Hasta que no tengamos bien apretada la soga al cuello, no reaccionaremos, es lo que me contó mi abuelo cuando era aun niña, mientras lo escuchaba conversar con sus amigos, sentados cada uno en un banquito estacionado sobre la vereda de la calle donde vivíamos, allá en el barrio donde crecí y estudié, en Piura, bajo el sol de las almas libres.

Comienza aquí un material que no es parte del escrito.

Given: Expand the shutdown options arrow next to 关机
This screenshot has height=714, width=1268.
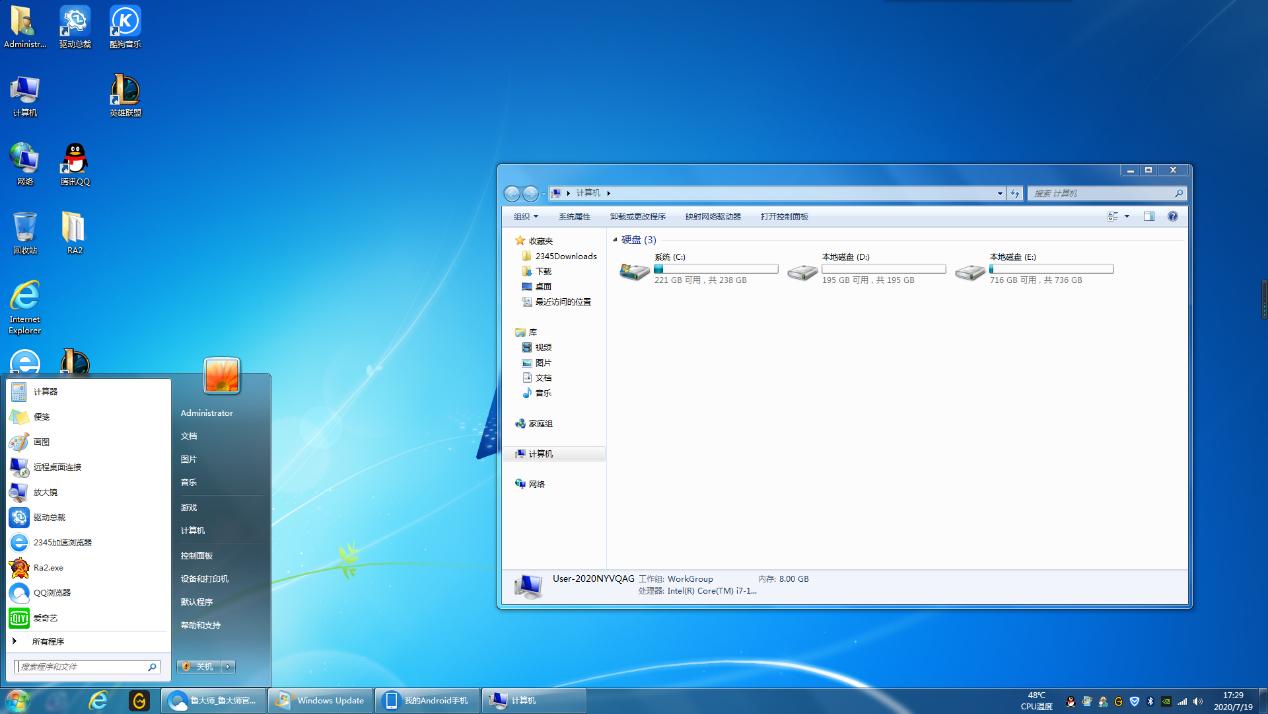Looking at the screenshot, I should 226,665.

Mi abuelo aprendió a leer y luego a escribir, para saber donde firmar y donde negarse a hacerlo. Se instruyó solito, leía la Biblia, el diario la Prensa cuando podía conseguirlo y El Tiempo de Piura, cuando se lo prestaba el dueño de la panadería de la esquina, Don Manuel Zapata, que era de Sechura. Leía y casi entonaba con apasionamiento y dulzura para que le escuchemos, era como una radionovela de entonces, un recuento que nos hacía atender y entender, aprender y construir nuestra propia opinión luego de conversar; el abuelo no sabía de odios y nosotros no heredamos nada de eso que hoy, en el Perú del siglo XXI, nos hace tambalear como sociedad.
El país se sumerge en retroceso con un apasionamiento absurdo cada cierto tiempo, en la locura desenfrenada de la política sucia que es producto de años de destrucción de valores, principios y respetos. Las ideologías han reemplazado a la cultura y al intelecto, para hacernos creer que un discurso es verdad y el siguiente, contrario al primero, también lo es. Por eso los ciudadanos estamos al medio, tambaleando entre medias verdades o mentiras totales.
Hace más de cincuenta años que el Perú carece de colectividades políticas y ha sido invadido por colectivos electorales, que pudiendo ser bien intencionados algunos de ellos, son destruídos en sus imágenes y contenidos, en sus discursos y propuestas, en sus conductas y trayectorias, por otra invasión, la de los izquierdistas que se conocen desde el partido comunista en sus multiples variantes (patria roja, sendero luminoso, Perú libre, bandera roja, estrella roja…) hasta todos los nombres imaginables e inimaginables de la explosión comercial de la política más repulsiva que se conoce ahora.
Lo peor de lo peor no es lo que hemos pasado y de lo que hemos sobrevivido, sino lo que ahora sucede: nos balanceamos entre hordas subversivas y silencios democráticos, sin meternos al medio para imponer los valores de la Democracia y la Libertad.
Aquí viene nuestro reto o nuestro deceso si seguimos observando y dejando pasar la irracional destrucción del país.